__SOURCE EXTRACT__:

•••

3.     NET INCOME PER COMMON SHARE

       Net income per common share is computed by dividing net income by the
       weighted average number of shares of common stock and common stock
       equivalent shares outstanding during the period. Common stock equivalents
       include stock options and warrants using the treasury stock method.

4.     ACQUISITION - RELATED INDEBTEDNESS

       Effective December 29, 1995, the company acquired substantially all of
       the assets and assumed certain liabilities of EJ Systems, Inc., a
       manufacturer of environmental test products. The purchase price included
       $7,287,323 of cash which was paid in January 1996.


5.     SUBSEQUENT EVENT

       On April 1, 1997, the company acquired substantially all of the assets
       and assumed certain liabilities of Forward Systems Automation Inc., a
       manufacturer of equipment for the semiconductor and electronic component
       industries. The purchase price included $4 million in cash and 186,000
       shares of Aetrium common stock valued at approximately $2.5 million.

ITEM 2.    MANAGEMENT'S DISCUSSION AND ANALYSIS OF FINANCIAL CONDITION AND 
           RESULTS OF OPERATIONS


           THREE MONTHS ENDED MARCH 31, 1997 AND 1996


                 NET SALES. Net sales were $11.9 million for the quarter ended
                 March 31, 1997, compared with $17.0 million for the comparable
                 1996 quarter, a 30% decrease. Sales of test handlers,
                 reliability test equipment, and spare parts decreased
                 substantially due to a general slowdown in the semiconductor
                 industry. These decreases were offset somewhat by increasing
                 sales of automation modules and environmental test equipment.

                 GROSS PROFIT. Gross profit was 51.3% of net sales for the
                 quarter ended March 31, 1997. This compares with 56.1% for the
                 quarter ended March 31, 1996. Gross profit margins for test
                 handlers, which represent a substantial portion of the
                 consolidated revenues, declined in the quarter ended March 31,
                 1997 compared with the same quarter in 1996, due to lower
                 volume and a shift in product mix to relatively more
                 pick-and-place test handlers, which tend to have lower margins
                 than gravity-feed test handlers. The decline in test handler
                 margins was partially offset by improving margins for
                 environmental test products manufactured at the Lawrence
                 Division.

•••

__RECORDS FOR PROCESSING__:
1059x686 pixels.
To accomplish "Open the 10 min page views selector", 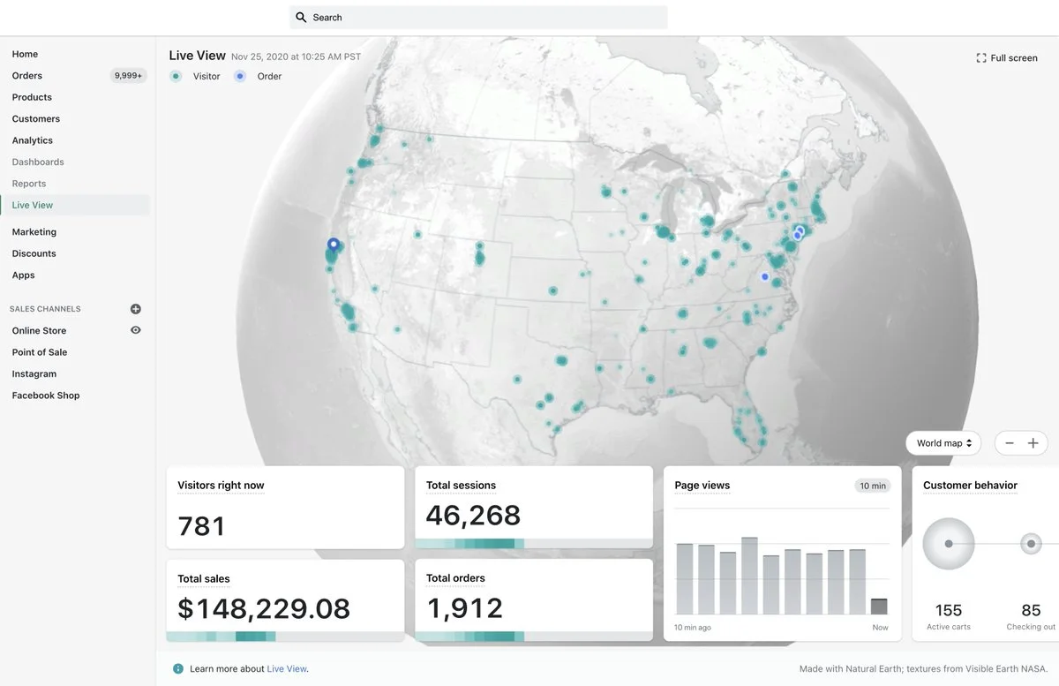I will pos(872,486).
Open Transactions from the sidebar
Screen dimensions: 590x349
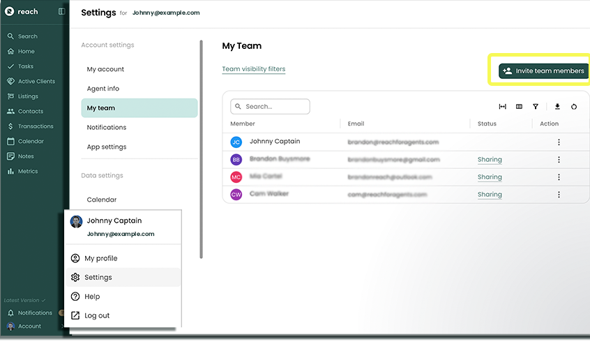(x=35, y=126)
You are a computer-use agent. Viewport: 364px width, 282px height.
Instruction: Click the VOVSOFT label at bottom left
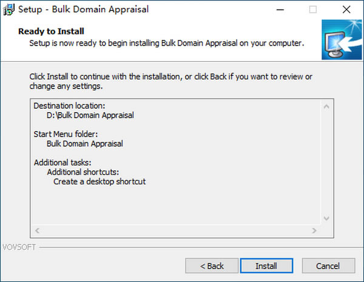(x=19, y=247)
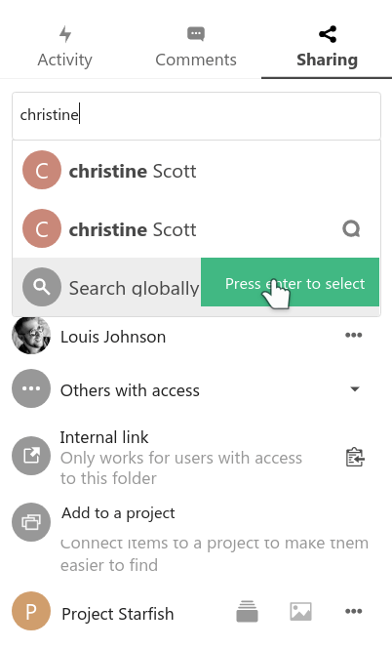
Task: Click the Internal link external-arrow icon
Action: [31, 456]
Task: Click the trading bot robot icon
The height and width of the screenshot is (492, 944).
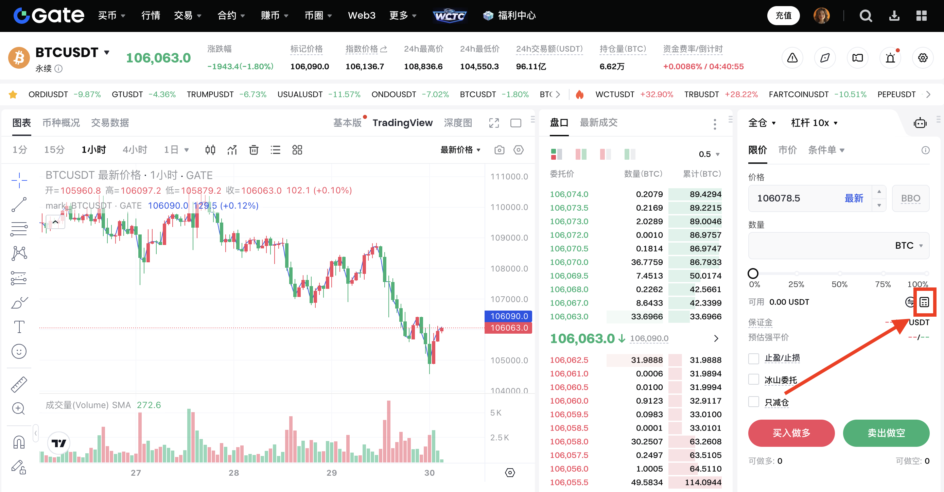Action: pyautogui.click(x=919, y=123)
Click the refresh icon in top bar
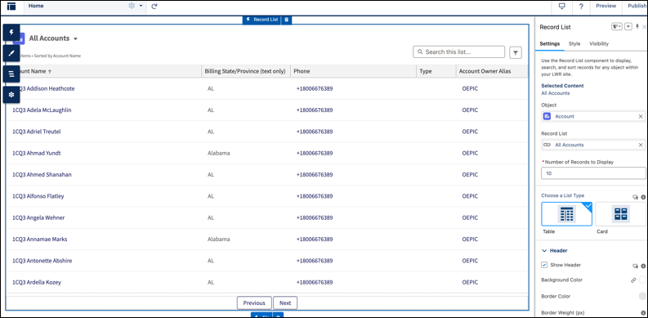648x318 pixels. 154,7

•••

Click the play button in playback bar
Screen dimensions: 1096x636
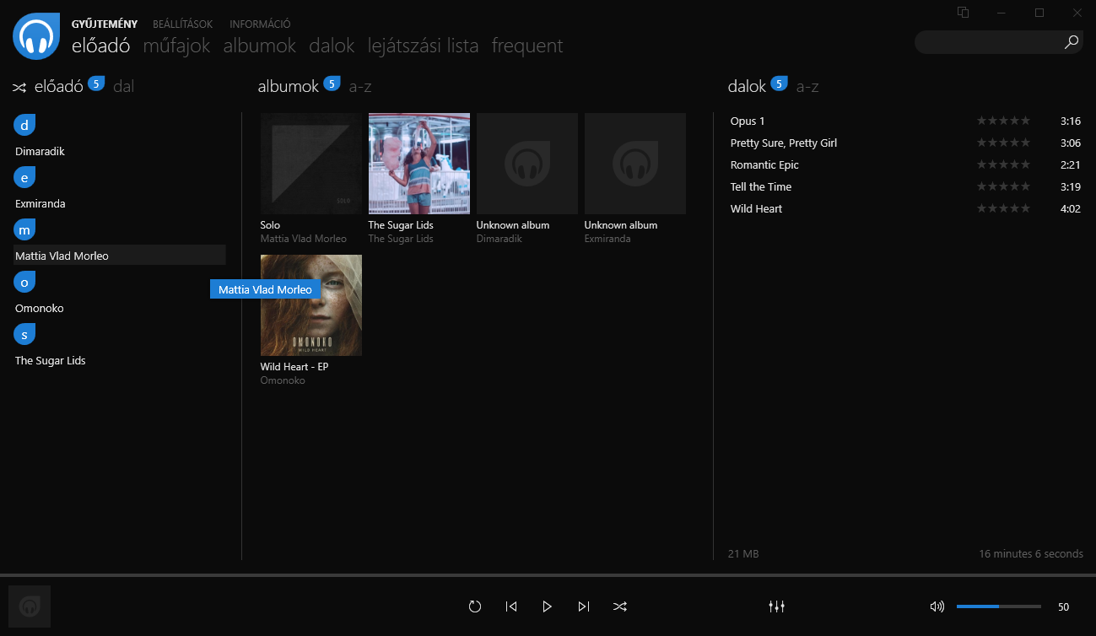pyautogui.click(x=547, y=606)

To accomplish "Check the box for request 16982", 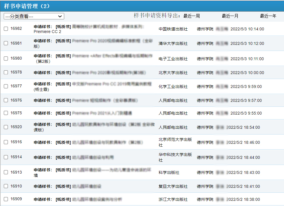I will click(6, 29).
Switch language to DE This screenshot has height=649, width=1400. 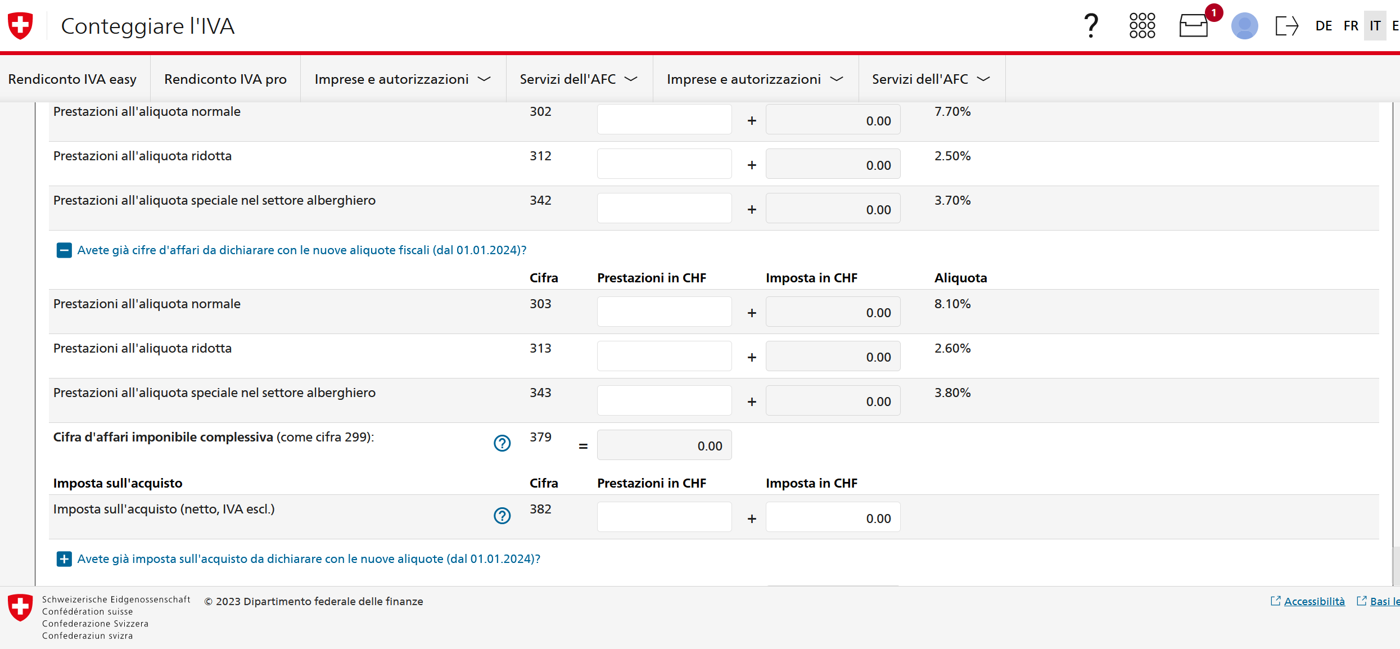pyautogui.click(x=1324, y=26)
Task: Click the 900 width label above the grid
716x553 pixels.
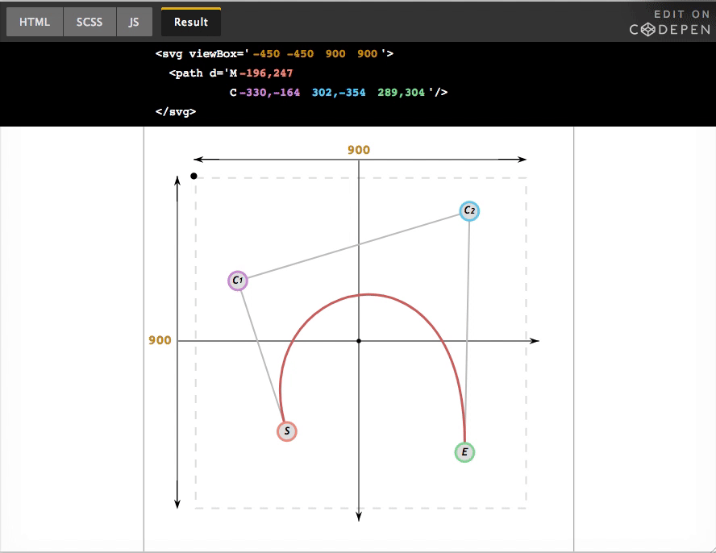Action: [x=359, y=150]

•••

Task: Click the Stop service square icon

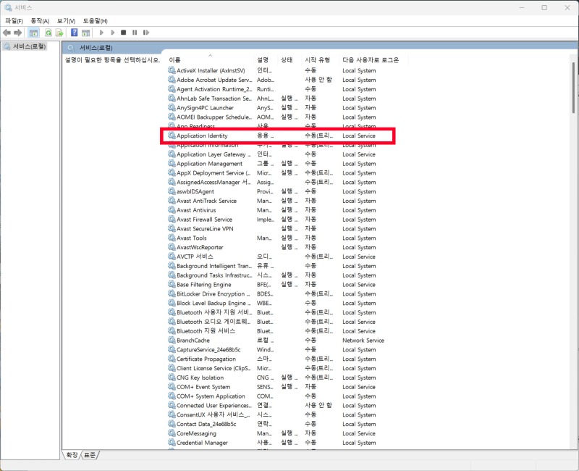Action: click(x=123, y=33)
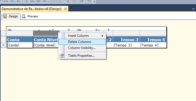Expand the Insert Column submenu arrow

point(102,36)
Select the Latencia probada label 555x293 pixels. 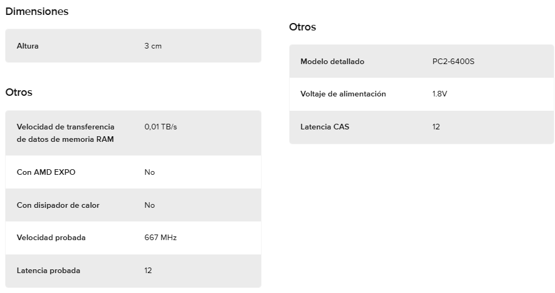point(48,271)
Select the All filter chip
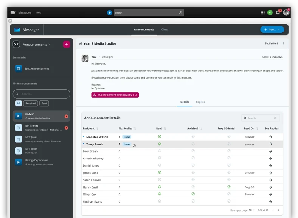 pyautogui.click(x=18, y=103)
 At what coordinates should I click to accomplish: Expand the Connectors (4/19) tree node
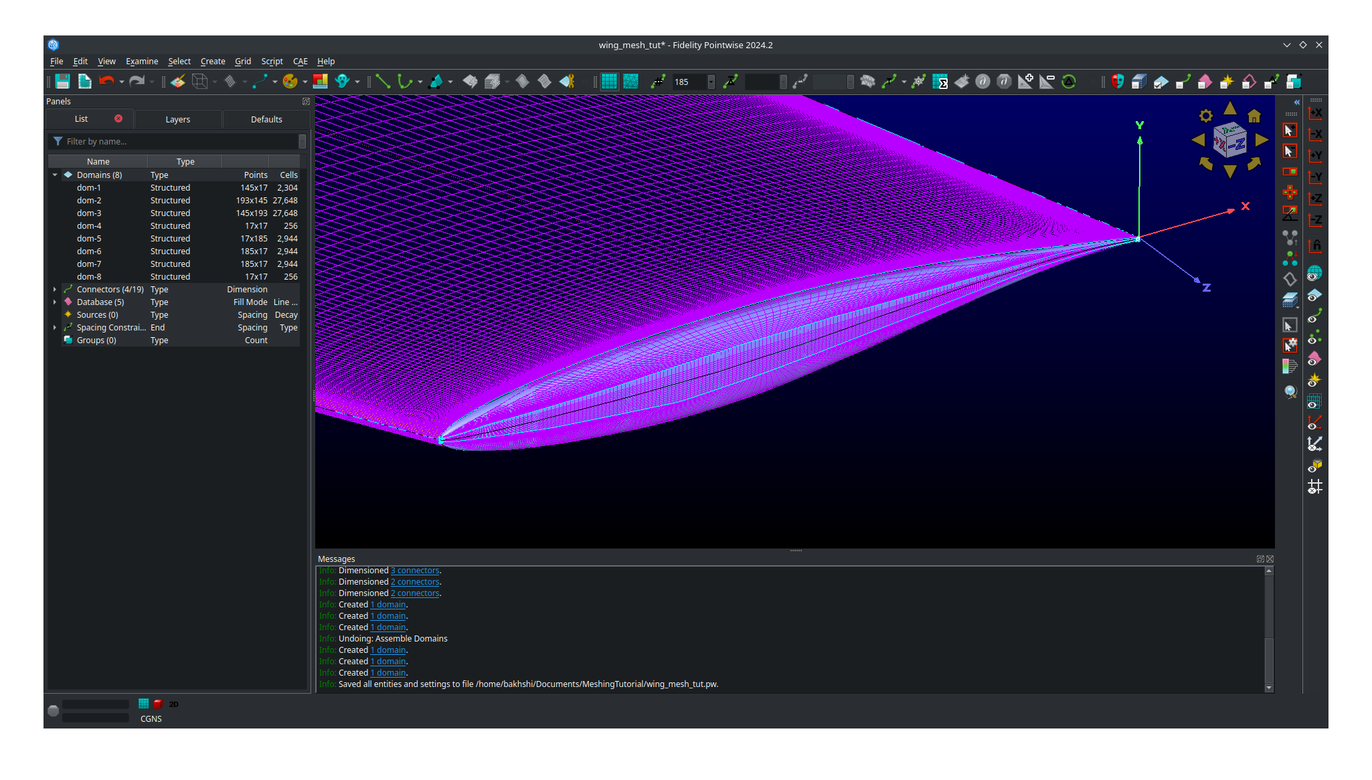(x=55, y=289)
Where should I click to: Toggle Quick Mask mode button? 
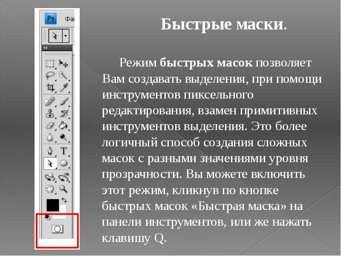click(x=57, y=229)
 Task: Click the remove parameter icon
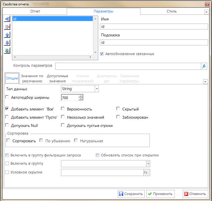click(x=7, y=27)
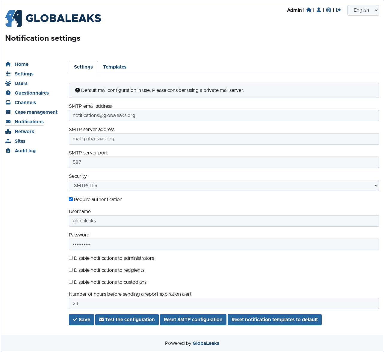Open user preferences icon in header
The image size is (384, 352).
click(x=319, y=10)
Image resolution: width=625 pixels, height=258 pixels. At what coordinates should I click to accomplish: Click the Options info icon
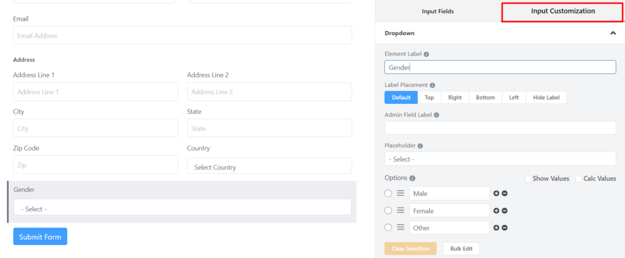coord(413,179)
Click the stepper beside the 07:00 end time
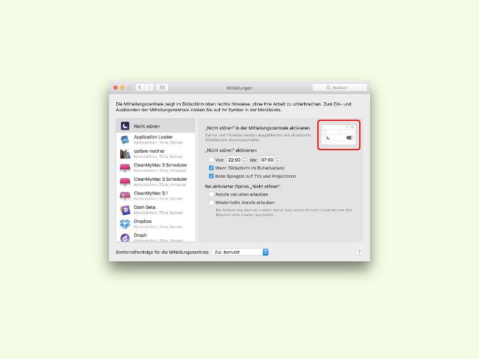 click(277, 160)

•••

__TASKS__:
• A. In the listing, copy everything word for word from the line containing "Select the All filter chip" down to the line containing "click(277, 160)", including both of those lines. Leave out the pictures.
• B. Continue the quarterly financial report past its final sentence.

__RESPONSES TO THE EXERCISE__:
• A.
Select the All filter chip
 pyautogui.click(x=18, y=103)
 At what coordinates should I click to accomplish: Expand the Connectors (4/19) tree node
(x=55, y=289)
Where should I click to: Toggle Quick Mask mode button? 
click(x=57, y=229)
 Task: Click the remove parameter icon
click(x=7, y=27)
Open user preferences icon in header
The image size is (384, 352).
click(x=319, y=10)
Image resolution: width=625 pixels, height=258 pixels. At what coordinates should I click to accomplish: Click the Options info icon
coord(413,179)
Click the stepper beside the 07:00 end time
 click(277, 160)

• B.
                 SELLING, GENERAL AND ADMINISTRATIVE. Selling, general and
                 administrative expenses for the quarter ended March 31, 1997
                 were $2.9 million compared with $3.5 million for the comparable
                 quarter in 1996. The decrease in 1997 expense is primarily
                 attributable to lower commissions expense due to lower revenue
                 levels.

                 RESEARCH AND DEVELOPMENT. Research and development expenses
                 were $2.0 million for the quarter ended March 31, 1997 or
                 slightly higher than the $1.9 million for the comparable period
                 in 1996. Research and development expenses represented 16.6%
                 and 11.3% of net sales for the quarters ended March 31, 1997
                 and 1996 respectively. The increase in 1997 reflects continued
                 funding of development activities at 1996 levels despite the
                 lower revenue levels.

                 OTHER INCOME, NET. Other income, net, amounted to $312,000 for
                 the quarter ended March 31, 1997 compared with $268,000 for the
                 comparable quarter in 1996. The increase is attributable to
                 increased interest income earned on higher invested cash
                 balances.

                 INCOME TAX EXPENSE. Income tax expense was provided for at an
                 effective rate of 30.0% and 32.0% of pretax income for the
                 quarters ended March 31, 1997 and 1996 respectively. The
                 decrease in the rate results from the reinstatement of the
                 federal research tax credit in mid-1996. The effective tax
                 rates compare favorably with the Federal and state statutory
                 rates primarily due to benefits associated with the company's
                 Foreign Sales Corporation and research tax credits as well as
                 the implementation of various tax planning strategies,
                 including the investment of excess funds in tax exempt
                 instruments.

           FINANCIAL CONDITION, LIQUIDITY AND CAPITAL RESOURCES

                 The company has a $5.0 million line of credit agreement with
                 Harris Trust and Savings Bank in Chicago, Illinois. Borrowings
                 under this agreement are secured by receivables, inventories
                 and general intangibles. Borrowing is limited to a percentage
                 of eligible receivables and inventories. There were no line of
                 credit advances outstanding as of March 31, 1997 or December
                 31, 1996.

                 On April 1, 1997 the company disbursed $4.0 million in
                 connection with the acquisition of the business of Forward
                 Systems Automation Inc. The company believes its remaining cash
                 and short term investments of approximately $32.5 million,
                 funds generated from operations, and borrowings available under
                 its credit facility will be sufficient to meet capital
                 expenditure and working capital needs for at least 24 months.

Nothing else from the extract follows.